- Relator(a)
- Ministra Laurita Vaz
- Órgão julgador
- Quinta Turma
- Data do julgamento
- 17/12/2013
- Data de publicação
- 03/02/2014
STJ – Acórdão, Rel. Ministra Laurita Vaz, Quinta Turma, j. 17/12/2013, p. 03/02/2014
HABEAS CORPUS SUBSTITUTIVO DE RECURSO ORDINÁRIO. DESCABIMENTO. COMPETÊNCIA DO SUPREMO TRIBUNAL FEDERAL E DESTE SUPERIOR TRIBUNAL DE JUSTIÇA. MATÉRIA DE DIREITO ESTRITO. MODIFICAÇÃO DE ENTENDIMENTO DO STJ, EM CONSONÂNCIA COM O DO STF. ESTATUTO DA CRIANÇA E DO ADOLESCENTE. ATO INFRACIONAL ANÁLOGO AO CRIME DE TRÁFICO ILÍCITO DE DROGAS. MEDIDA DE INTERNAÇÃO ADEQUADA À RESSOCIALIZAÇÃO DO ADOLESCENTE. AUSÊNCIA DE ILEGALIDADE FLAGRANTE QUE, EVENTUALMENTE, PUDESSE ENSEJAR A CONCESSÃO DA ORDEM DE OFÍCIO. HABEAS CORPUS NÃO CONHECIDO. 1. O Superior Tribunal de Justiça, adequando-se à nova orientação da primeira turma do Supremo Tribunal Federal, e em absoluta consonância com os princípios constitucionais - notadamente o do devido processo legal, da celeridade e economia processual e da razoável duração do processo -, reformulou a admissibilidade da impetração originária de habeas corpus, a fim de que não mais seja conhecido o writ substitutivo do recurso ordinário, sem prejuízo de, eventualmente, se for o caso, deferir-se a ordem de ofício, nos feitos em andamento. 2. Segundo a Súmula n.º 492 desta Corte Superior, "O ato infracional análogo ao tráfico de drogas, por si só, não conduz obrigatoriamente à imposição de medida socioeducativa de internação do adolescente". 3. Não obstante, a medida de internação ao menor que comete ato infracional equivalente ao crime de tráfico ilícito de drogas é cabível em casos excepcionais, nomeadamente quando as circunstâncias concretas demonstram se tratar da única medida socieducativa adequada à sua ressocialização.

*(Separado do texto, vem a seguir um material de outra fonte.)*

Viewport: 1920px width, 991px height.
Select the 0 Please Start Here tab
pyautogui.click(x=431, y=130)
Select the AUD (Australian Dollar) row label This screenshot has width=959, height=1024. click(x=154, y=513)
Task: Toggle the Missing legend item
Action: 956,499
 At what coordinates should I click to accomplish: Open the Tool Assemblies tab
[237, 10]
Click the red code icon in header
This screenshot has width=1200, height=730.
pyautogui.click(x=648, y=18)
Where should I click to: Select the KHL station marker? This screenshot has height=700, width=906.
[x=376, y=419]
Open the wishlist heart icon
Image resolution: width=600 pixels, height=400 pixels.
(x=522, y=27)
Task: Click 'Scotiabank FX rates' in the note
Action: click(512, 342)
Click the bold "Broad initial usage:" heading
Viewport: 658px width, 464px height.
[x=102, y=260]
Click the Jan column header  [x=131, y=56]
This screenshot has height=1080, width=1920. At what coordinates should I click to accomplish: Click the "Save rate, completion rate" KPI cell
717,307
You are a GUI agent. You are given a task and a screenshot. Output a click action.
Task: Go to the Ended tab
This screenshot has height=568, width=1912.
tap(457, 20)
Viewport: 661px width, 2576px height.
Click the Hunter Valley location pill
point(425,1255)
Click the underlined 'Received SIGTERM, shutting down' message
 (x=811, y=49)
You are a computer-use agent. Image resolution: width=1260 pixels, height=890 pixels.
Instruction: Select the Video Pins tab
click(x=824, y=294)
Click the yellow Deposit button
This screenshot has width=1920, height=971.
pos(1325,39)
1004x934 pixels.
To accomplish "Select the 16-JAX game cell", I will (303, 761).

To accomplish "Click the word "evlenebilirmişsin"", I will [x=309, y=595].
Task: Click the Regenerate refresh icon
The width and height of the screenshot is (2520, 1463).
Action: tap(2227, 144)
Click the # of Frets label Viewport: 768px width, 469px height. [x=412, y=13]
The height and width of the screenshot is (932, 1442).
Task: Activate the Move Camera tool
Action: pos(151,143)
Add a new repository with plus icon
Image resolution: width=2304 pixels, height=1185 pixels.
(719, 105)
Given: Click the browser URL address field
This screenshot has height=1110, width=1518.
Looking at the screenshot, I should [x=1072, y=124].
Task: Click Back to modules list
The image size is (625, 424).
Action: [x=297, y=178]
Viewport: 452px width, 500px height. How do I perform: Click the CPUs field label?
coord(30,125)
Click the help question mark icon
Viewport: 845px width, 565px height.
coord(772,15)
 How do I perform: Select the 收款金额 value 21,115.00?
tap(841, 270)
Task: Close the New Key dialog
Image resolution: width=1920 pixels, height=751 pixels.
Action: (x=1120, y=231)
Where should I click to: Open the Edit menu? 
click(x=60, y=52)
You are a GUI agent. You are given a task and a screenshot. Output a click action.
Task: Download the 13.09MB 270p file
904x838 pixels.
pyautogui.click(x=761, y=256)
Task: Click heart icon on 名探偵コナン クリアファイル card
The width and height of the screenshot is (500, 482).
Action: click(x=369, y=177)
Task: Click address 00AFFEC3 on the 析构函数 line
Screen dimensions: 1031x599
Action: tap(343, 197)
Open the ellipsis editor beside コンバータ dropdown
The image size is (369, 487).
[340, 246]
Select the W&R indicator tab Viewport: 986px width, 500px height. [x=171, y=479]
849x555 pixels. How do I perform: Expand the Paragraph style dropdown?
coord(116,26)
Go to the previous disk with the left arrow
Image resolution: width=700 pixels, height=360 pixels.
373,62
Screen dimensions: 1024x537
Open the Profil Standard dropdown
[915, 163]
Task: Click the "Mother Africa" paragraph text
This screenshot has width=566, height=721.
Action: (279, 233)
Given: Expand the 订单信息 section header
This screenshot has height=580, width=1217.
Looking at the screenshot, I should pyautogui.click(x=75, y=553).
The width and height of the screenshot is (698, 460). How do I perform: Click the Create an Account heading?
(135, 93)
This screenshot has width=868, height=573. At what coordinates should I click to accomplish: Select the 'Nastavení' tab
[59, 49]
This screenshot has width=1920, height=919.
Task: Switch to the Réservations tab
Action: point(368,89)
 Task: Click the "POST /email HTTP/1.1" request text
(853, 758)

Inteligência do art. 100, c.c. art. 113, ambos do ECA, claros nos sentido de que, na aplicação das medidas socieducativas, levar-se-ão em conta primeiramente as necessidades pedagógicas do adolescente. 4. No particular, as instâncias ordinárias, baseando-se em relatório técnico da Fundação Casa, salientaram que o Paciente, usuário de drogas, possui antecedentes - tendo cumprido, inclusive, medida de liberdade assistida pelo cometimento do mesmo ato infracional -, carece de respaldo familiar adequado, não frequenta a escola desde abril de 2013, e já foi acolhido institucionalmente por violência doméstica, tudo a revelar o acerto das decisões. 5. Ausência de ilegalidade flagrante que, eventualmente, ensejasse a concessão da ordem de ofício. 6. Ordem de habeas corpus não conhecida. (HC n. 277.496/SP, relatora Ministra Laurita Vaz, Quinta Turma, julgado em 17/12/2013, DJe de 3/2/2014.)